The FDA noted on its Web site this week what we’ve reported previously: that two patients in Europe who took Tysabri as a single agent for more than a year have been confirmed to have PML. The agency points out that 39,000 patients around the world are taking Tysabri, and 12,000 have been on it for more than a year. No new cases have been seen in the U.S., where about 7,500 patients have been taking the drug for more than a year, under a close patient monitoring program.
“While the two patients who developed PML were on monotherapy (taking the drug by itself, without other medicines), the FDA still believes that Tysabri monotherapy may confer a lower risk of PML than when Tysabri is used together with other immunomodulatory medicines,” the FDA said.

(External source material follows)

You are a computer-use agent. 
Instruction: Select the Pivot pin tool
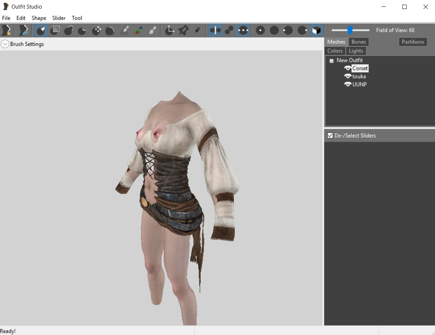pyautogui.click(x=183, y=30)
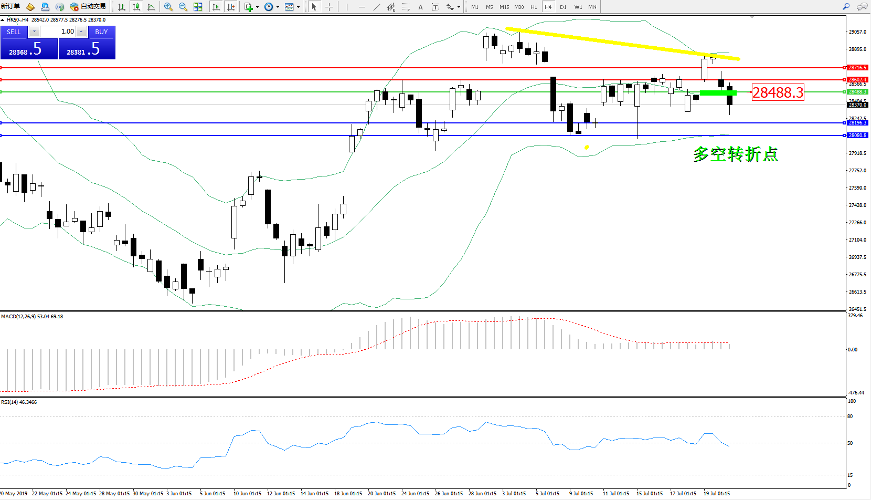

Since MS is an autoimmune disease in which the immune system attacks the coating around nerves, several drugs like Biogen’s Avonex work by blunting the immune system, which can make patients vulnerable to infections. Two previous cases of PML identified in February 2005 were among patients who took a combination of Tysabri and Avonex. That was scary enough at the time to get the companies to pull the drug off the market. The drug, now Biogen’s fastest-growing product, was reinstated by the FDA in July 2006 as patients clamored for it, saying the benefit of reducing MS flares was worth the risk.
The FDA noted that it is working with the companies to update Tysabri’s prescribing information, and pass the word on to doctors and patients. The agency has previously estimated the risk of getting PML at about 1 in 1,000 patients, and the drug hasn’t gotten close to exceeding that rate. If it does, then the FDA’s language will probably get a lot more stern.